In recent weeks, he has called for a 9-11 style independent commission with subpoena power to examine the administration’s handling of the coronavirus crisis and has argued for more testing before the country can open up without inviting more illness and death. He pushed to include relief for freelancers and gig-workers in the $2 trillion CARES Act that President Trump signed on March 27. And he has imploried him to stop blaming China, the World Health Organization and U.S. governors for the spread of the virus.
On other matters, he has accused the administration of denying Congress information on Russian efforts to disrupt the 2020 elections and called for an explanation of the administration’s purging of agency inspectors general, including Michael Atkinson of the intelligence community.
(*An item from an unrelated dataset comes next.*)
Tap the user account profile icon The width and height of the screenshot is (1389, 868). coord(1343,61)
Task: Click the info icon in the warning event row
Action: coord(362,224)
None of which has endeared him to Trump and his fans. Still angry over his role in the impeachment, they regard him variously as “a liar,” “a wack job,” “a total imbecile” and much worse. They have accused him of trying to protect witnesses in the Mueller investigation by delaying the release of testimony transcripts. Some critics have questioned his patriotism and charged that as intelligence committee chairman, he should have done more to stop the pandemic in the United States.
The Trump 2020 campaign recently tweeted a drawing of Mr. Schiff’s face with a red clown nose.
“I’m a useful fundraising tool for them,” he said. “As long as that’s the case, they’ll continue to attack me. I think I’ve managed to get inside the president’s head.” He paused. “That’s very scary to me.”
For the near future, Mr. Schiff said he intends to remain in Washington, focused on issues related to the coronavirus, efforts to interfere in the November elections and any commingling of the two.
“The Russians are not stopping,” he said, a reference to election meddling. “And I’m deeply concerned about using the pandemic issue to exploit the campaign in the Fall. The months ahead, Mr. Schiff said, “are rife for manipulation.”
Michael Janofsky is a former correspondent for The New York Times, now working as a writer and editor in Los Angeles.